Frente ao caos que tomou conta de
São Paulo e está se reproduzindo no
resto do Brasil, uma pergunta emerge
do coração dos que desejam uma solução: onde está a raiz do problema?
Em meio a tantas opiniões, fico com a
maioria dos analistas sociais: está na
injustiça, que, a meu ver, é um cancro
que rói as entranhas da humanidade.
Creio que seja pertinente ouvir a
voz de Jesus, que, vivendo num mundo dividido e violento, afirmou ter pena da multidão desolada, "cansada e
abatida, como ovelhas sem pastor".
Inegavelmente, a existência da flagrante injustiça reinante no Brasil faz
surgir novas lideranças, boa parte delas surgidas dos guetos gerados por
essa mesma injustiça. Não adiantou
nos fecharmos em condomínios,
comprarmos câmaras para nos livrar
do "inimigo", pois ele está no meio de
nós, e nós subestimamos a sua inteligência. Ele aprendeu a corromper, a
comprar pessoas e instituições; ele
nos causa medo, pois atinge nossos filhos, atinge a todos nós, e agora ataca
até mesmo a instituição criada para
nos defender. Estamos reféns. Quem
pagará nosso resgate?
Impressionou-me o depoimento de
Marcola, no qual disse que sua "escola" fora a dos exemplos vindos de poderes constituídos, corrompidos e
corruptores. Não terá ele razão? Essa
escola não atingiu só o PCC: tem atingido toda a sociedade. Ser honesto
passou a ser sinônimo de tolo, de débil mental. Mas não existe só essa escola apontada por Marcola. Nós criamos muitas outras, e por elas caminhamos.
Entretanto, chegou a hora
de trilharmos novos aprendizados.
Onde dormem nossos velhos mestres?
Se recordar é viver, temos que nos
reportar à Roma Antiga, tão segura de
sua perpetuidade. Ela foi quase destruída quando viu surgir em seu seio
governantes inaptos, defensores de
seus interesses particulares.
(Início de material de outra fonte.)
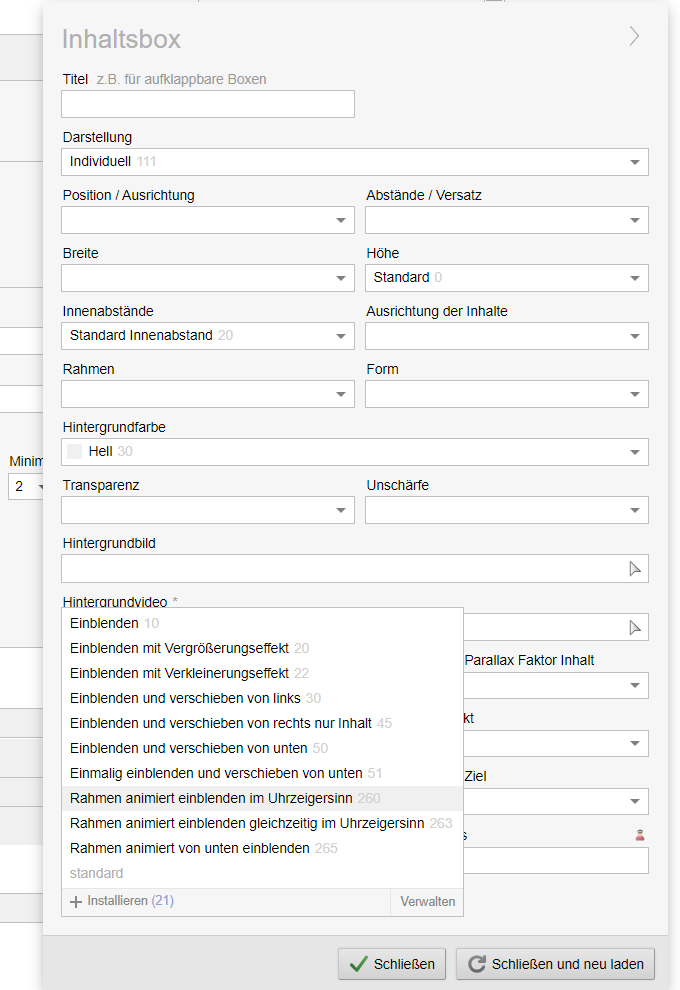680x990 pixels.
Task: Open the Transparenz dropdown
Action: tap(208, 510)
Homens
que não conseguiam enxergar além
do próprio nariz e, por isso, levaram à
ruína o que fora construído pelo labor
de muitos. E não foi preciso tanto para que os "bárbaros", povos não muito
distantes, ingressassem, tomassem
posse da terra pela violência e desolassem um povo aterrorizado. Roma é
aqui! Brasília caminha para Bangu 1, e
Rondônia ressuscitou o morto Carandiru. A erva daninha tomou conta do
jardim. Onde está o jardineiro?
Entretanto, dentro de nossas prisões residenciais, estamos reféns de
todas as espécies de bandido e, pasmem, eles não estão somente nas frágeis prisões brasileiras, eles não são
apenas constituídos de homens negros e pobres...
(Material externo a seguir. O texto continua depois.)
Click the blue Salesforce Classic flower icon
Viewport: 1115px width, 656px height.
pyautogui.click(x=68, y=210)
Penso que hoje não podemos apenas falar de pecado social. Há também um pecado estrutural, presente
nas instituições governamentais mais
representativas. E isso se faz notório
quando percebemos que, mesmo enxergando a calamidade que está dentro de nós, continuamos tentando encobrir o sol com a peneira, como se tivéssemos controle do tsunami que se
formou no meio do oceano social.
Precisamos lembrar que um autêntico estado de paz social não é apenas
o resultado de um respeito formal às
regras. É o fruto da convicta aceitação
dos valores que inspiram os procedimentos democráticos: a dignidade da
pessoa humana, o respeito dos direitos humanos, do direito à segurança,
do fato de assumir o bem comum como fim e critério regulador da vida
pública.
Porém, estou convicto de que não
chegamos ao fundo do poço. É possível, sim, vencermos o que hoje tanto
nos entristece. Mas isso só será possível se revisarmos o caminho outrora
percorrido. Precisamos atacar as conseqüências, sem deixar de penetrar
profundamente nas causas, e essa revisão precisa ser geral, por parte de
governo, igreja, quartéis, sociedade.
Não há tempo para apontar culpados
e vítimas. Todos somos culpados e vítimas -e, diria melhor, somos vítimas de nossas culpas.
Aos do PCC, a palavra de Jesus:
"Guarda a tua espada, pois todos os
que usarem a espada, morrerão por
meio da espada" (Mateus: 26,52). Aos
governantes: "Dá conta de tua administração" (Lucas: 16,2). À população
de São Paulo e do Brasil: "Eu vos deixo
a paz, eu vos dou a minha paz" (João:
14, 27).
DOM GERALDO MAJELLA CARDEAL AGNELO, doutor
em teologia com especialização em liturgia, arcebispo de
Salvador (BA) e arcebispo primaz do Brasil, é o presidente
da CNBB (Conferência Nacional dos Bispos do Brasil).